La crèche comme le geste de nourrir la foule est un véritable banquet (cf. Lc 14, 15-24) auquel Dieu invite les pauvres, les estropiés, les aveugles, les boiteux (Mt 15, 20) pour leur offrir une table gastronomique, sa présence. Tous y ont accès. Certains décident de s’en exclure. Par sa naissance autant que par son geste dans le désert, Jésus atteste qu’il sent en lui une capacité inépuisable de nourrir toutes les faims du monde qui se pressent autour de lui. Il ne recule devant rien pour nourrir tout le monde. Aucune faim ne l’effraie.
Devant tant de faims diverses, jamais Jésus ne perd courage. Il tient le coup, dirions-nous aujourd’hui, et sa compassion lui secoue le cœur. Le banquet qu’est sa crèche et cette table offrent une abondante nourriture à qui s’en approche. Il n’est jamais déçu de notre capacité d’en goûter la fine fleur du froment (cf. Dt 32, 14). Son cœur, le plus sensible et le plus éclairé qui n'aie jamais battu dans une poitrine humaine, nourrit toutes les faims réunies ensemble.
La multiplication des pains, l’autre versant de l’incarnation, n’est qu’une miette ou une goutte d’eau au regard des yeux inassouvis de grandeur. Pourtant avec ce geste, Jésus ouvre le temps de la petitesse de Dieu, le temps des petits bourgeons qui pointent. Le temps pour que nous devenions Dieu par participation. Le temps pour diviniser nos petits gestes. Qu’est-ce qui est plus petit qu’un bourgeon ?
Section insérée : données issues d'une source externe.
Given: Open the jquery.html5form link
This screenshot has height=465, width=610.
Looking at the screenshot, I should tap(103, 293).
Le geste de nourrir la foule, comme sa naissance, est plus qu’un geste humanitaire. C’est autre chose. C’est infiniment plus. C’est un signe, un exemple (cf. Jn 13, 15) pour que nous fassions de même ; pour que nous vivions comme lui. C’est par une vie frugale et par une nourriture presque dérisoire aux yeux de ceux qui ne désirent qu’une table gastronomique et richissime, que Jésus apaise toutes les faims. Sont offertes à notre contemplation, ce matin, la magnanimité et l’abondance de ce qui est anodin. Est offert à notre contemplation ce que nous sommes : des petites miettes de Dieu. Dieu ne peut demeurer qu’en Dieu. Nous sommes des petites miettes en qui Dieu demeure.
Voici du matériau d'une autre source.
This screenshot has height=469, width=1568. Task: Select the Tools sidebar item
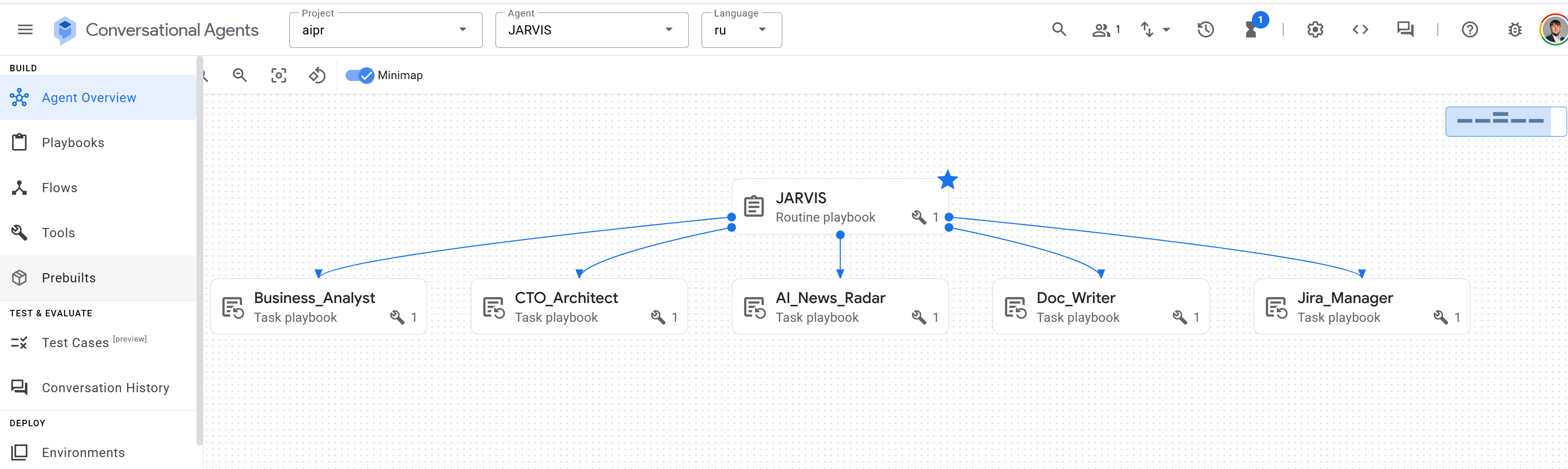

Dans l’histoire de la foi, les chrétiens, qu’ils soient évêques, cardinaux, prêtres ou laïcs, qui ont voulu s’imposer par la grandeur, par la force ou par des conquêtes ont toujours fini dans la déchéance. C’est dans l’insignifiance d’un petit geste dérisoire que nous devenons à notre tour «nourrissant». Chaque fois que nous nouons des liens d’amitié et d’affection, que nous établissons une nouvelle proximité, nous reproduisons le banquet de la crèche et le royaume est déjà parmi nous. Si nous cessons de contempler ce chemin, nos vies risquent de souffrir d’acédie, cette douce tristesse, dit la lettre apostolique sur la crèche.
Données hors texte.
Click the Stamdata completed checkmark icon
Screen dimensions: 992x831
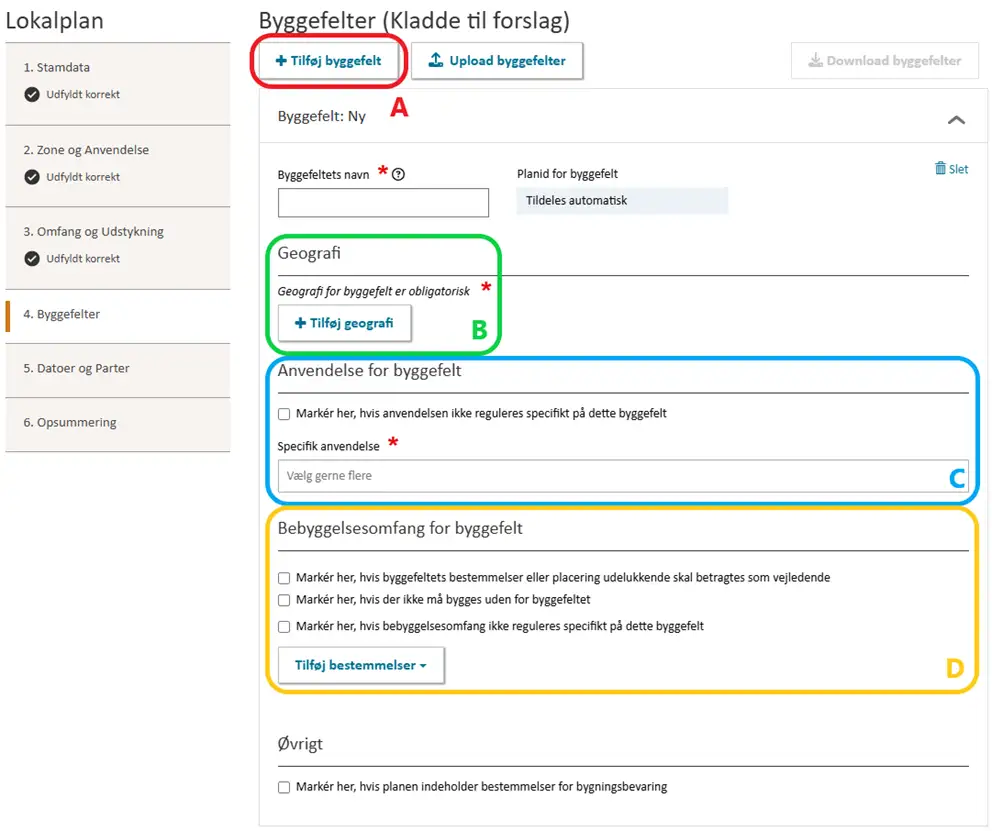pos(32,95)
À votre contemplation: où trouver dans le désert de notre monde, assez de pain pour rassasier cette foule ? La réponse de Jésus : soyons ce pain qui nourrit. Compatissons pour cette foule qui, dans l’abondance, a faim d’une autre nourriture pour éviter de défaillir. Nous éloigner de cette foule, c’est nous éloigner de Dieu. La vie de Jésus fut nourriture. Quand la solidarité est sur le blason de nos vies, nous sommes une nourriture pour les autres. AMEN.